■ Exercise: Your response should contain every record below, copied exactly.

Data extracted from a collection
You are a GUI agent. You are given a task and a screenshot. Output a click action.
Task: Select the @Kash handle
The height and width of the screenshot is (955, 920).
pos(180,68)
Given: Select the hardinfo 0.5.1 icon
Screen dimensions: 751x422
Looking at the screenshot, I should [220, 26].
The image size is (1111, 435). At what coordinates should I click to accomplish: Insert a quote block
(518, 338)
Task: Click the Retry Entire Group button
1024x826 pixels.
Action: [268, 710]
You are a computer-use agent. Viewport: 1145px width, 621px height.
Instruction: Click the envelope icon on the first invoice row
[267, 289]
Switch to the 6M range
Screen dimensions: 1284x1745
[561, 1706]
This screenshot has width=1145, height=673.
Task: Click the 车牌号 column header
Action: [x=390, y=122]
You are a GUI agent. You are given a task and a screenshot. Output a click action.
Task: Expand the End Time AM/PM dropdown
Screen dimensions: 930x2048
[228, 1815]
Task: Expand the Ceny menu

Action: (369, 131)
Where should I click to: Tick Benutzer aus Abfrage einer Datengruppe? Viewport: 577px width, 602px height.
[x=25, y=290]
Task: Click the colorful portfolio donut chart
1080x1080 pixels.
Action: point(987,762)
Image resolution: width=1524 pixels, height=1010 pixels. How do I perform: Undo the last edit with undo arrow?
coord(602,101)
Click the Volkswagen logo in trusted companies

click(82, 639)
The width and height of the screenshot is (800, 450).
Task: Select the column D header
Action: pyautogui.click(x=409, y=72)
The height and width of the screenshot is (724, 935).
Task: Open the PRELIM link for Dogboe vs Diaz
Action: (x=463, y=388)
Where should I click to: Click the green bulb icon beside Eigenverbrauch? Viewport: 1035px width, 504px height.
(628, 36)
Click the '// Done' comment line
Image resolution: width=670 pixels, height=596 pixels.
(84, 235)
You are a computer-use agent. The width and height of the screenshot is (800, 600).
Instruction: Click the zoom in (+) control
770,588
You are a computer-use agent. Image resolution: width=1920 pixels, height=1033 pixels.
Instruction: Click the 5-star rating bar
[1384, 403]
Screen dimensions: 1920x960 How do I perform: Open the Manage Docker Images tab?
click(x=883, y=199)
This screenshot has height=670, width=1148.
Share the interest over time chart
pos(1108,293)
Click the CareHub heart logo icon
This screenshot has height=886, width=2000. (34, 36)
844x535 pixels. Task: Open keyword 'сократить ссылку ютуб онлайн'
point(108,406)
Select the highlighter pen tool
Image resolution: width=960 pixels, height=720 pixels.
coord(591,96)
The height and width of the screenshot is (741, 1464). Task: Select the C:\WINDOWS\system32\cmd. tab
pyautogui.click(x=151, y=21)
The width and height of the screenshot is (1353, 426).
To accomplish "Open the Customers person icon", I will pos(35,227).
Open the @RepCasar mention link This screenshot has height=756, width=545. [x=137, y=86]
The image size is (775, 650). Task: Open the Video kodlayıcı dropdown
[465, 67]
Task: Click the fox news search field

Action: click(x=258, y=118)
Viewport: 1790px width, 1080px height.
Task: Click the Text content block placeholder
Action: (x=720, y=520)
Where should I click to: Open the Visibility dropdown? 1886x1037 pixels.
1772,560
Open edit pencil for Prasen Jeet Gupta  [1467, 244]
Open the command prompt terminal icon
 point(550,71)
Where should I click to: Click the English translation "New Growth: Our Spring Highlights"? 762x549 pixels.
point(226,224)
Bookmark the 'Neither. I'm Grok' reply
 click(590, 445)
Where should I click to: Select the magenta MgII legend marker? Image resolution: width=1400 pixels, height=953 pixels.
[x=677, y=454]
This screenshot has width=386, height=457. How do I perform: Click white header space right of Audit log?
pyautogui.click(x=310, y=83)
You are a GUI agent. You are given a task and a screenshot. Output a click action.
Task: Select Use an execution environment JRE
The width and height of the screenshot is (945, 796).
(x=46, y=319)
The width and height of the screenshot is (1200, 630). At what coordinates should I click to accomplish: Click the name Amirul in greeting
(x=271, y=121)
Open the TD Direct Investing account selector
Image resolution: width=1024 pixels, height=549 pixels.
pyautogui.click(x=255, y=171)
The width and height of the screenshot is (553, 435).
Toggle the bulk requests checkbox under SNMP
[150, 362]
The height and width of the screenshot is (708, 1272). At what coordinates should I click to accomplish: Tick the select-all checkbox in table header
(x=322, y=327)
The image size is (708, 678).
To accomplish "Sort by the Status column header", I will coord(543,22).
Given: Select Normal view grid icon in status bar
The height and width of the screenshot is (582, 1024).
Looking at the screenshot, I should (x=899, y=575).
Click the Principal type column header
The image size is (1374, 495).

■ Written response:
You are a GUI agent. You are given a task and a screenshot. Output a click action.
Task: Select the @Kash handle
The height and width of the screenshot is (955, 920).
pos(180,68)
Given: Select the hardinfo 0.5.1 icon
Screen dimensions: 751x422
Looking at the screenshot, I should [220, 26].
The image size is (1111, 435). At what coordinates should I click to accomplish: Insert a quote block
(518, 338)
Task: Click the Retry Entire Group button
1024x826 pixels.
Action: [268, 710]
You are a computer-use agent. Viewport: 1145px width, 621px height.
Instruction: Click the envelope icon on the first invoice row
[267, 289]
Switch to the 6M range
Screen dimensions: 1284x1745
[561, 1706]
This screenshot has width=1145, height=673.
Task: Click the 车牌号 column header
Action: [x=390, y=122]
You are a GUI agent. You are given a task and a screenshot. Output a click action.
Task: Expand the End Time AM/PM dropdown
Screen dimensions: 930x2048
[228, 1815]
Task: Expand the Ceny menu

Action: (369, 131)
Where should I click to: Tick Benutzer aus Abfrage einer Datengruppe? Viewport: 577px width, 602px height.
[x=25, y=290]
Task: Click the colorful portfolio donut chart
1080x1080 pixels.
Action: point(987,762)
Image resolution: width=1524 pixels, height=1010 pixels. How do I perform: Undo the last edit with undo arrow?
coord(602,101)
Click the Volkswagen logo in trusted companies

click(82, 639)
The width and height of the screenshot is (800, 450).
Task: Select the column D header
Action: pyautogui.click(x=409, y=72)
The height and width of the screenshot is (724, 935).
Task: Open the PRELIM link for Dogboe vs Diaz
Action: (x=463, y=388)
Where should I click to: Click the green bulb icon beside Eigenverbrauch? Viewport: 1035px width, 504px height.
(628, 36)
Click the '// Done' comment line
Image resolution: width=670 pixels, height=596 pixels.
(84, 235)
You are a computer-use agent. The width and height of the screenshot is (800, 600).
Instruction: Click the zoom in (+) control
770,588
You are a computer-use agent. Image resolution: width=1920 pixels, height=1033 pixels.
Instruction: Click the 5-star rating bar
[1384, 403]
Screen dimensions: 1920x960 How do I perform: Open the Manage Docker Images tab?
click(x=883, y=199)
This screenshot has height=670, width=1148.
Share the interest over time chart
pos(1108,293)
Click the CareHub heart logo icon
This screenshot has height=886, width=2000. (34, 36)
844x535 pixels. Task: Open keyword 'сократить ссылку ютуб онлайн'
point(108,406)
Select the highlighter pen tool
Image resolution: width=960 pixels, height=720 pixels.
coord(591,96)
The height and width of the screenshot is (741, 1464). Task: Select the C:\WINDOWS\system32\cmd. tab
pyautogui.click(x=151, y=21)
The width and height of the screenshot is (1353, 426).
To accomplish "Open the Customers person icon", I will pos(35,227).
Open the @RepCasar mention link This screenshot has height=756, width=545. [x=137, y=86]
The image size is (775, 650). Task: Open the Video kodlayıcı dropdown
[465, 67]
Task: Click the fox news search field

Action: click(x=258, y=118)
Viewport: 1790px width, 1080px height.
Task: Click the Text content block placeholder
Action: (x=720, y=520)
Where should I click to: Open the Visibility dropdown? 1886x1037 pixels.
1772,560
Open edit pencil for Prasen Jeet Gupta  [1467, 244]
Open the command prompt terminal icon
 point(550,71)
Where should I click to: Click the English translation "New Growth: Our Spring Highlights"? 762x549 pixels.
point(226,224)
Bookmark the 'Neither. I'm Grok' reply
 click(590, 445)
Where should I click to: Select the magenta MgII legend marker? Image resolution: width=1400 pixels, height=953 pixels.
[x=677, y=454]
This screenshot has width=386, height=457. How do I perform: Click white header space right of Audit log?
pyautogui.click(x=310, y=83)
You are a GUI agent. You are given a task and a screenshot. Output a click action.
Task: Select Use an execution environment JRE
The width and height of the screenshot is (945, 796).
(x=46, y=319)
The width and height of the screenshot is (1200, 630). At what coordinates should I click to accomplish: Click the name Amirul in greeting
(x=271, y=121)
Open the TD Direct Investing account selector
Image resolution: width=1024 pixels, height=549 pixels.
pyautogui.click(x=255, y=171)
The width and height of the screenshot is (553, 435).
Toggle the bulk requests checkbox under SNMP
[150, 362]
The height and width of the screenshot is (708, 1272). At what coordinates should I click to accomplish: Tick the select-all checkbox in table header
(x=322, y=327)
The image size is (708, 678).
To accomplish "Sort by the Status column header", I will coord(543,22).
Given: Select Normal view grid icon in status bar
The height and width of the screenshot is (582, 1024).
Looking at the screenshot, I should (x=899, y=575).
Click the Principal type column header
The image size is (1374, 495).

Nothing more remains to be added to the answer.